任务说明:
1. 在这段 NCF 模型代码里，如果是线性部分的 embedding 层，它的维度是多少？
2. 把这段 NCF 模型代码里用 def 定义的函数名全部列出来。
3. 从最后一行之后往下接着写这段 NCF 模型代码。

节选内容:

In [1]:
import warnings
warnings.filterwarnings("ignore")
import itertools
import pandas as pd
import numpy as np
from tqdm import tqdm
from collections import namedtuple

import tensorflow as tf
from tensorflow.keras.models import *
from tensorflow.keras.layers import *

from sklearn.model_selection import train_test_split
from sklearn.preprocessing import MinMaxScaler, LabelEncoder

from utils.utils import SparseFeat, DenseFeat, VarLenSparseFeat

In [2]:
def build_input_layers(feature_columns):
    # 构建Input层字典，并以dense和sparse两类字典的形式返回
    
    dense_input_dict, sparse_input_dict = {}, {}
    
    for feat in feature_columns:
        if isinstance(feat, SparseFeat):
            sparse_input_dict[feat.name] = Input(shape=(1,), name=feat.name)
        else:
            dense_input_dict[feat.name] = Input(shape=(feat.dimension,), name=feat.name)
    
    return dense_input_dict, sparse_input_dict

In [3]:
def build_embedding_layers(feature_columns, input_layers_dict, is_linear, prefix=''):
    # 定义一个embedding层对应的字典
    embedding_layers_dict = {}
    
    # 将特征中的sparse特征筛选出来
    sparse_feature_columns = list(filter(lambda x: isinstance(x, SparseFeat), feature_columns)) if feature_columns else []
    
    # 如果是线性部分的embedding层，其维度是1， 否则维度是自己定义的embedding维度
    if is_linear:
        for feat in sparse_feature_columns:
            embedding_layers_dict[feat.name] = Embedding(feat.vocab_size+1, 1, name=prefix + '1d_emb_' + feat.name)
    else:
        for feat in sparse_feature_columns:
            embedding_layers_dict[feat.name] = Embedding(feat.vocab_size+1, feat.embed_dim, name=prefix + 'kd_emb_' + feat.name)
    return embedding_layers_dict

In [4]:
def get_dnn_out(dnn_inputs, units=(32, 16)):
    dnn_out = dnn_inputs
    for out_dim in units:
        dnn_out = Dense(out_dim)(dnn_out)
    return dnn_out

In [5]:
def NCF(dnn_feature_columns):
    # 构建输入层，即所有特征对应的Input()层，这里使用字典的形式返回， 方便后续构建模型
    _, sparse_input_dict = build_input_layers(dnn_feature_columns)  # 没有dense特征
    
    # 构建模型的输入层，模型的输入层不能是字典的形式，应该将字典的形式转换成列表的形式
    # 注意： 这里实际的输入与Input（）层的对应，是通过模型的输入时候的字典数据的key与对应name的Input层
    input_layers = list(sparse_input_dict.values())

数据行:
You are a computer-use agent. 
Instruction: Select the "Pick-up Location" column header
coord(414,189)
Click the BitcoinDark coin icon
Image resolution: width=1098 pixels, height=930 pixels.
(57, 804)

参考答案:
1. 维度是 1。

2. build_input_layers、build_embedding_layers、get_dnn_out、NCF

3.
    
    # 创建两份embedding向量，由于embedding层的name不能相同，所以这里加入一个prefix参数
    GML_embedding_dict = build_embedding_layers(dnn_feature_columns, sparse_input_dict, is_linear=False, prefix='GML')
    MLP_embedding_dict = build_embedding_layers(dnn_feature_columns, sparse_input_dict, is_linear=False, prefix='MLP')
    print(GML_embedding_dict)
    
    # 构建GML的输出
    GML_user_emb = Flatten()(GML_embedding_dict['user_id'](sparse_input_dict['user_id']))   # B X embed_dim
    print(GML_user_emb)
    GML_item_emb = Flatten()(GML_embedding_dict['movie_id'](sparse_input_dict['movie_id'])) # B X embed_dim
    GML_out = tf.multiply(GML_user_emb, GML_item_emb) # 按照元素相乘
    
    # 构建MLP的输出
    MLP_user_emb = Flatten()(MLP_embedding_dict['user_id'](sparse_input_dict['user_id']))  # B X embed_dim
    MLP_item_emb = Flatten()(MLP_embedding_dict['movie_id'](sparse_input_dict['movie_id']))  # B X embed_dim
    MLP_dnn_input = Concatenate(axis=1)([MLP_user_emb, MLP_item_emb])
    MLP_dnn_out = get_dnn_out(MLP_dnn_input, (32, 16))
    
    # 将dense特征和Sparse特征拼接在一起
    concat_dnn = Concatenate(axis=1)(GML_out, MLP_dnn_out)
    
    # 输入到dnn中，需要提前定义需要几个残差块
    # output_layer = Dense(1, 'sigmoid')(concat_out)
    output_layer = Dense(1)(concat_out)
    
    model = Model(input_layers, output_layer)
    
    return model

In [6]:
# 读取数据，NCF使用的特征只有user_id和item_id
rnames = ['user_id','movie_id','rating','timestamp']
data= pd.read_csv('./data/ml-1m/ratings.dat', sep="::", engine='python', names=rnames)

In [7]:
data.head()

Unnamed: 0,user_id,movie_id,rating,timestamp
0,1,1193,5,978300760
1,1,661,3,978302109
2,1,914,3,978301968
3,1,3408,4,978300275
4,1,2355,5,978824291


In [8]:
lbe = LabelEncoder()
data['user_id'] = lbe.fit_transform(data['user_id'])
data['movie_id'] = lbe.fit_transform(data['movie_id'])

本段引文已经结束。